[Stored data]
========================================================================

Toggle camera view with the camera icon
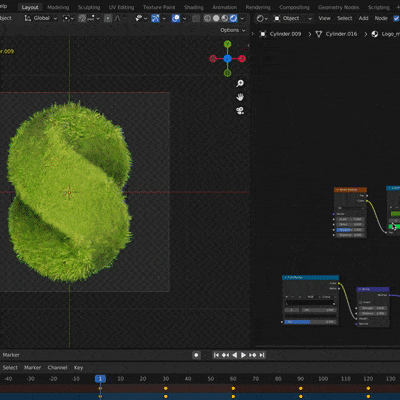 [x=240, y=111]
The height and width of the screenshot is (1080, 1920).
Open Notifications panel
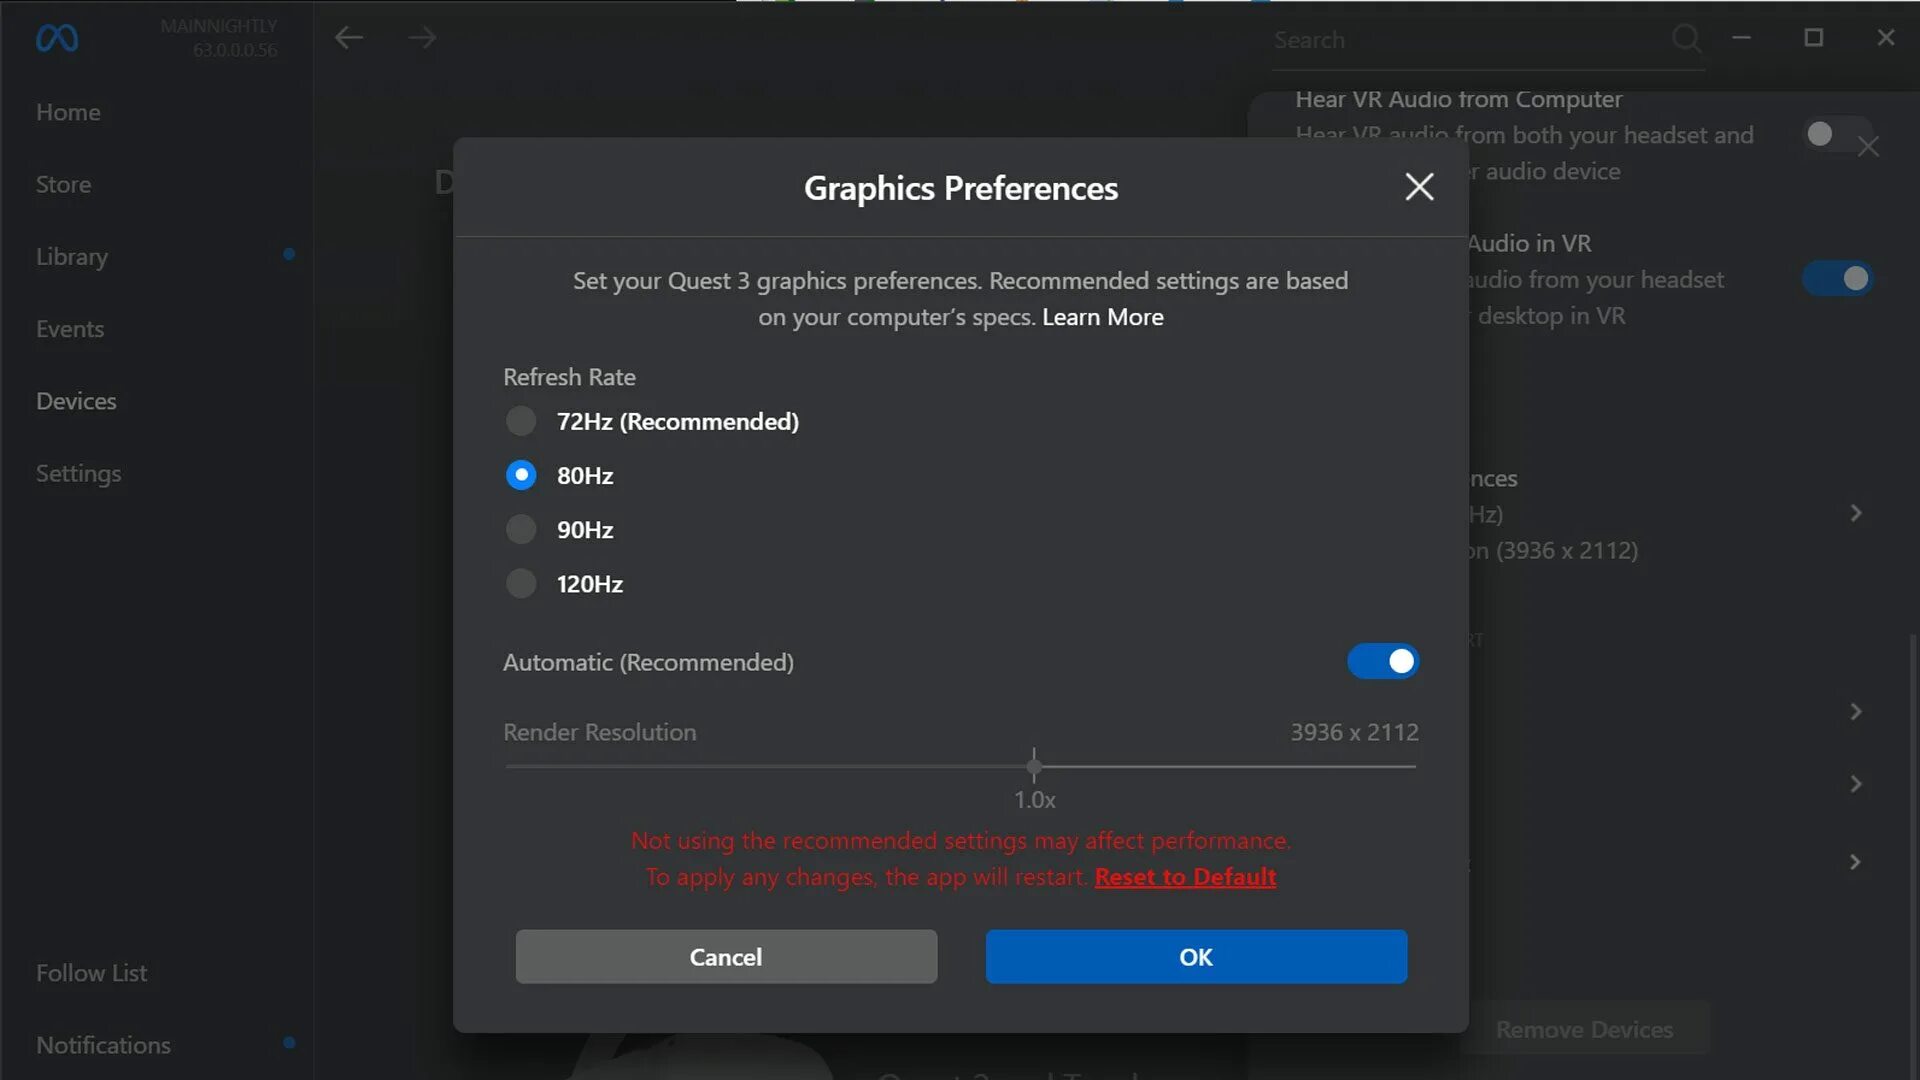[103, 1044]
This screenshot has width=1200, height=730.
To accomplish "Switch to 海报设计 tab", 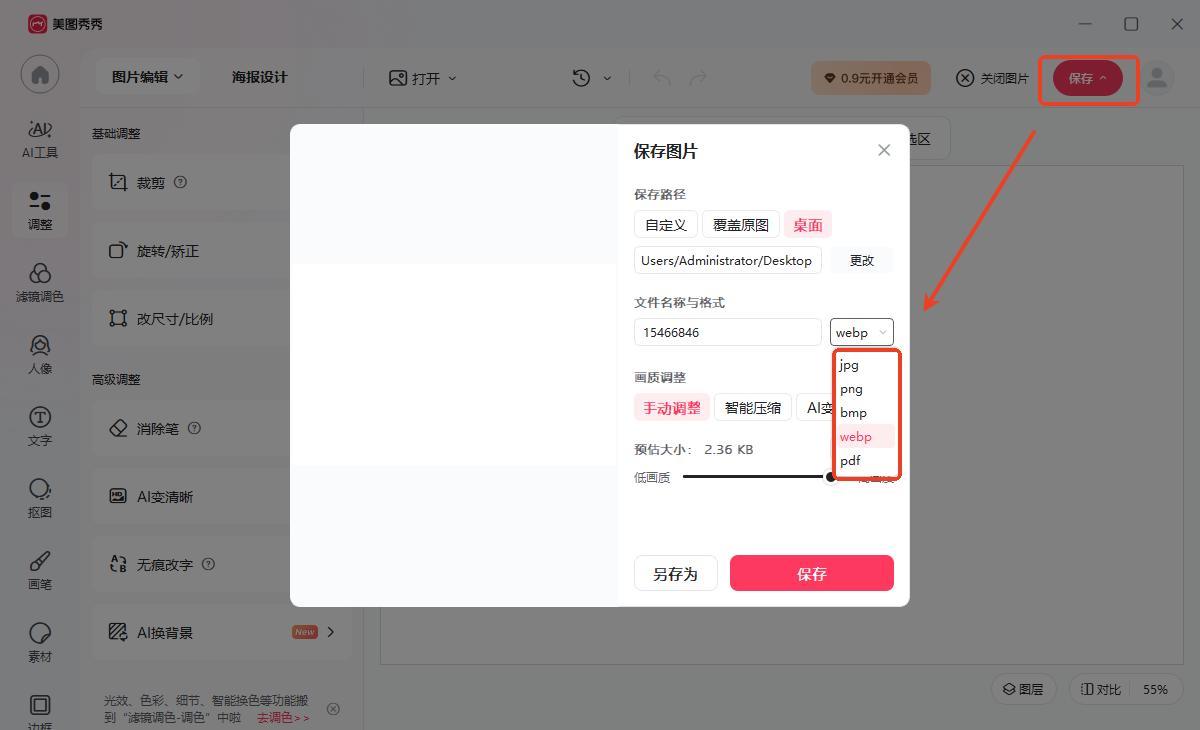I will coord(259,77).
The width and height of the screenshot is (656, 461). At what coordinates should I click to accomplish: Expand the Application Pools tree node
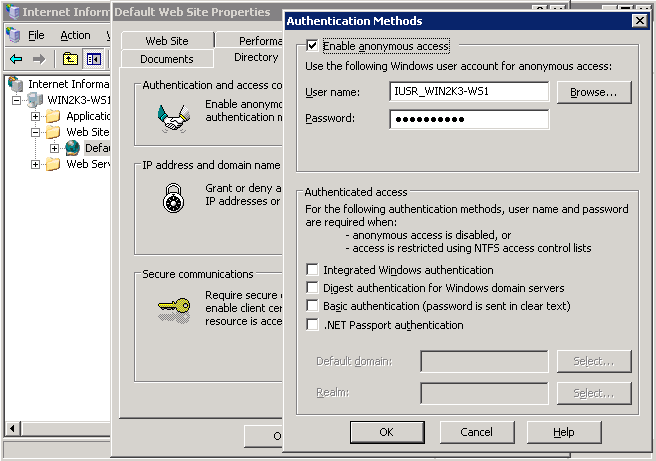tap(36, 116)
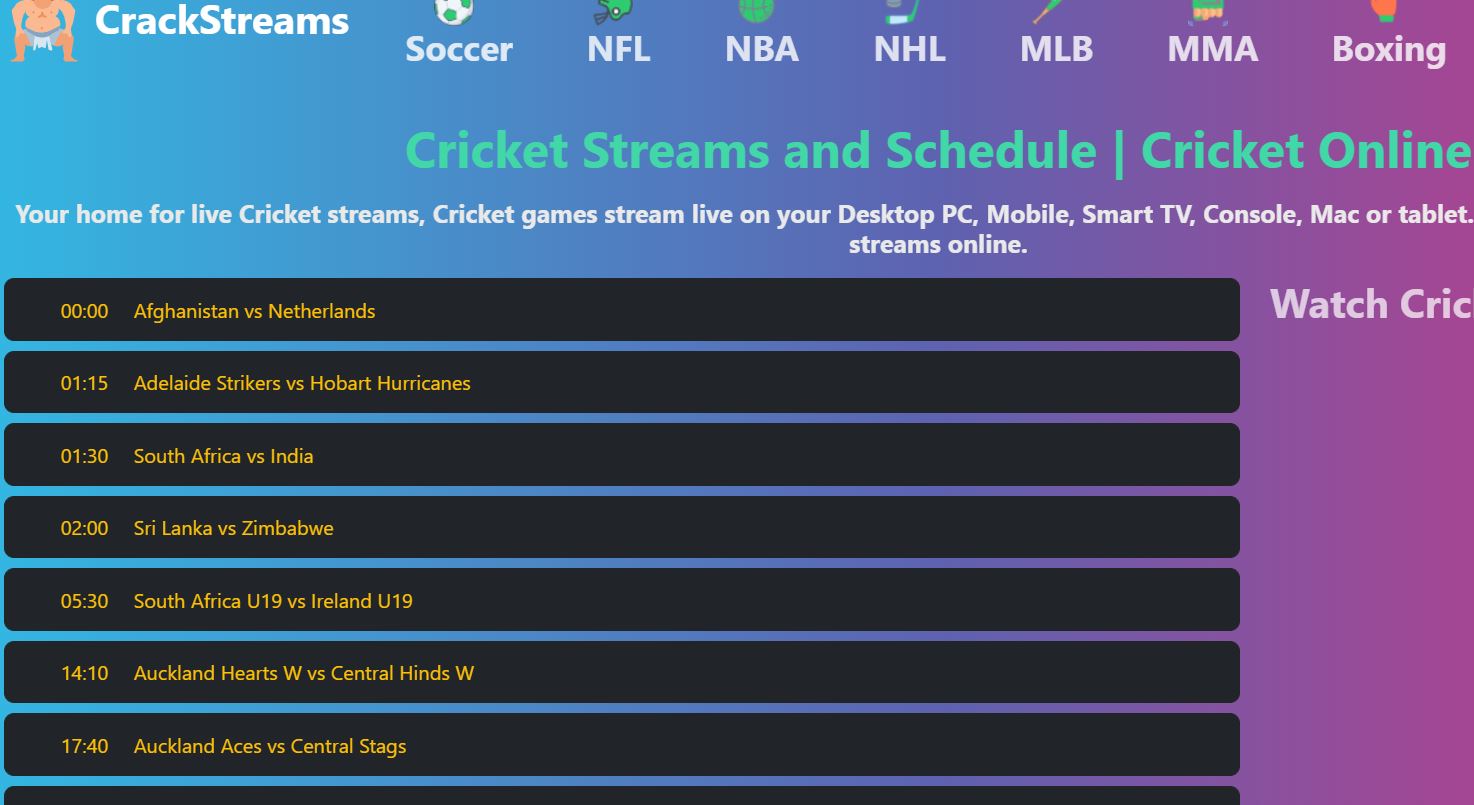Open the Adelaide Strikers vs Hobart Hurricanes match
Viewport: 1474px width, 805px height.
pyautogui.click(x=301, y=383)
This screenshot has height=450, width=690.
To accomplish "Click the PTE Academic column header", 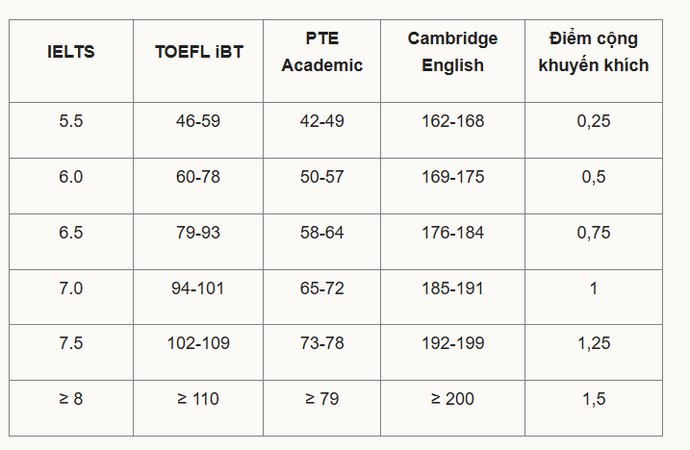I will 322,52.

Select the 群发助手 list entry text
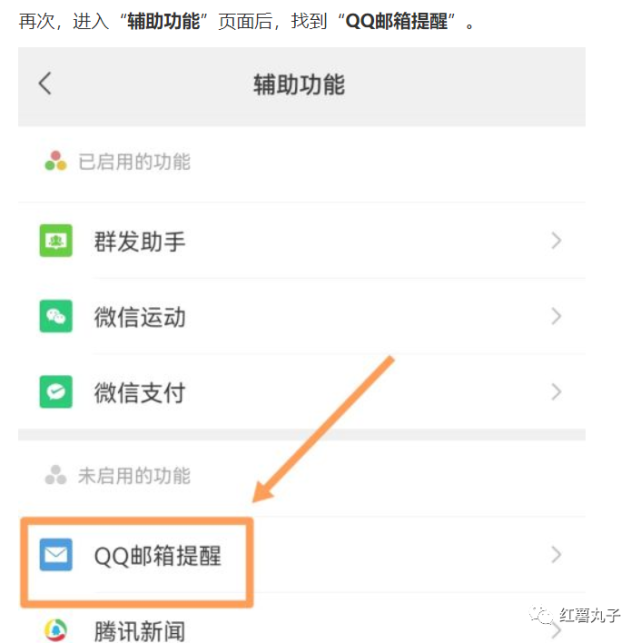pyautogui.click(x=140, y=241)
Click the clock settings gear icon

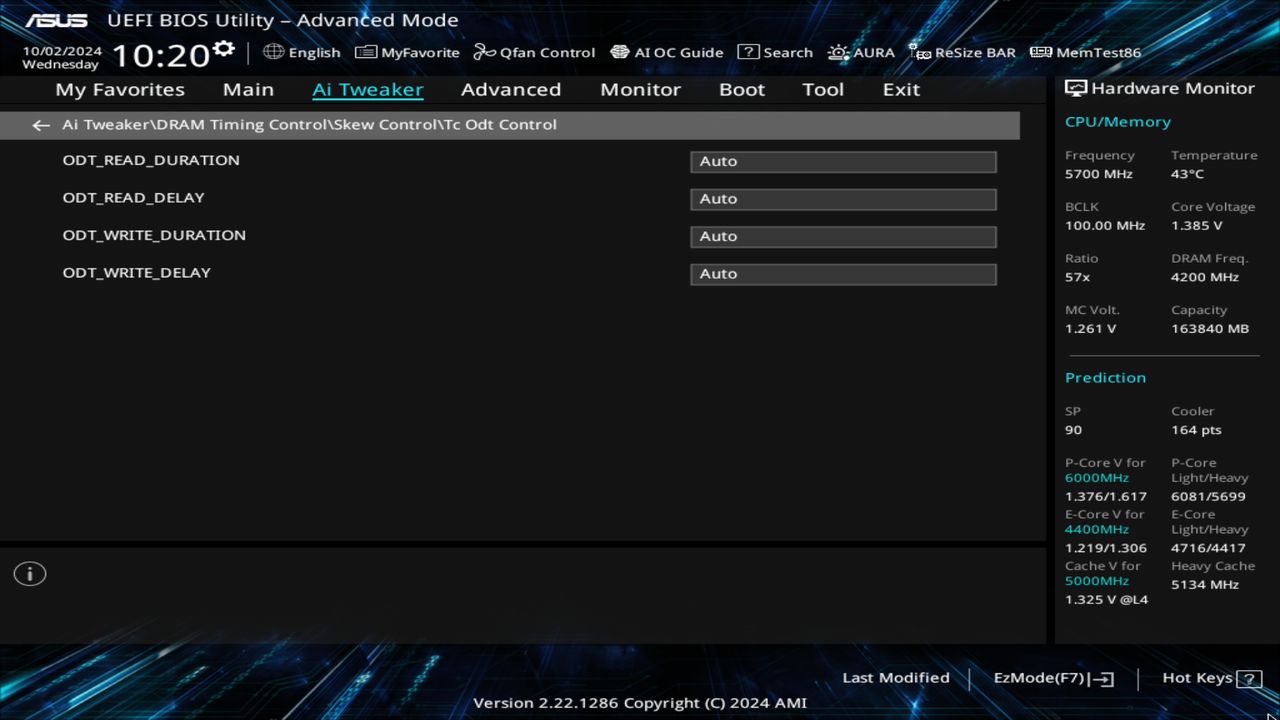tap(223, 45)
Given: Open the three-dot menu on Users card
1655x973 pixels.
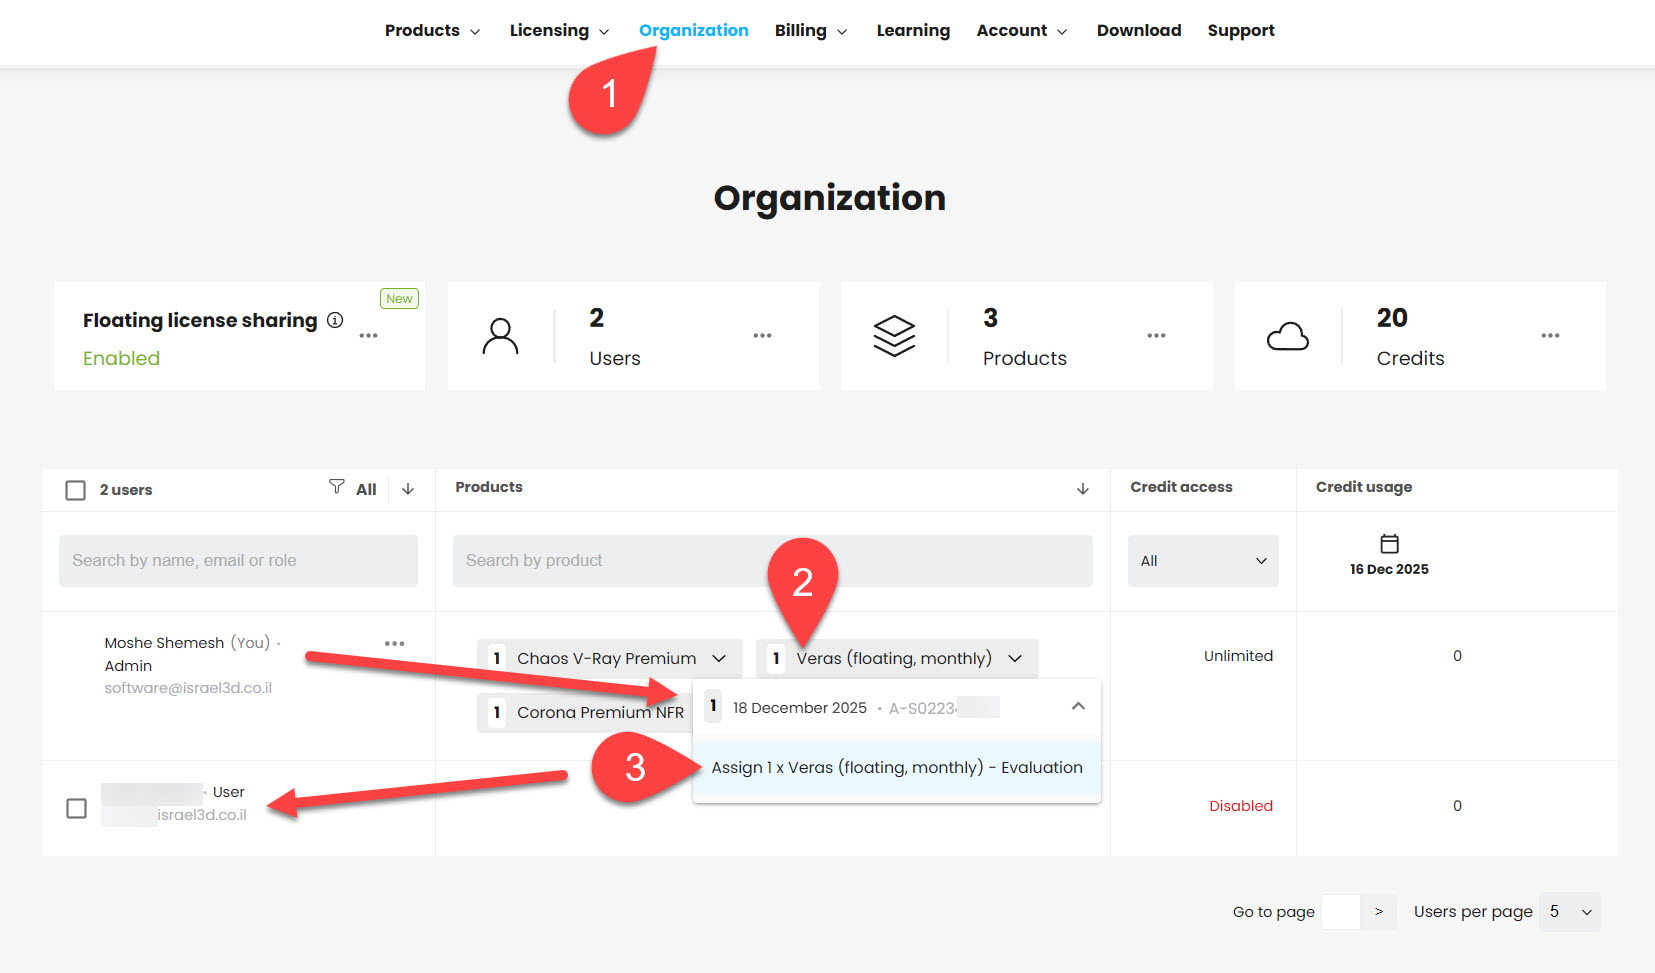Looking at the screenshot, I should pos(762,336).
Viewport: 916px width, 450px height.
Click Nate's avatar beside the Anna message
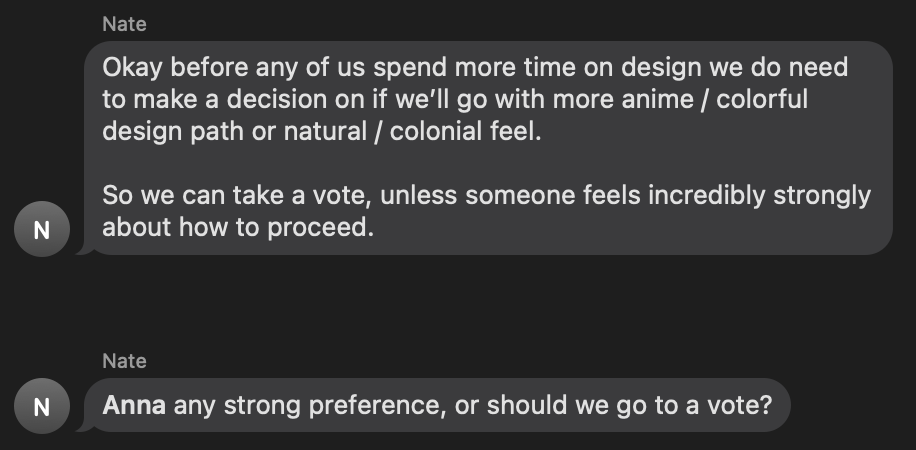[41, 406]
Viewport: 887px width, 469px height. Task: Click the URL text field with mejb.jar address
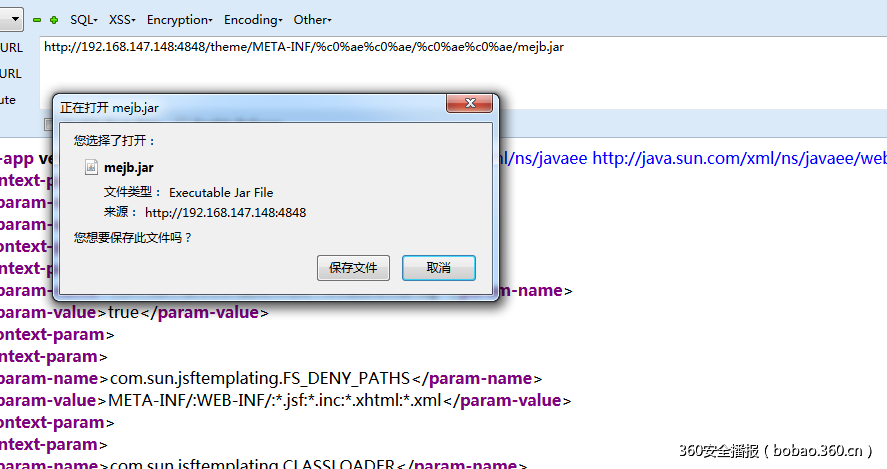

========================================================================

## Prompt
To answer, repeat exactly the lines from the line containing "Click Nate's avatar beside the Anna message" through the last line of the data above, leaving out all pictures.

## Written solution
Click Nate's avatar beside the Anna message
[41, 406]
Viewport: 887px width, 469px height. Task: Click the URL text field with mejb.jar address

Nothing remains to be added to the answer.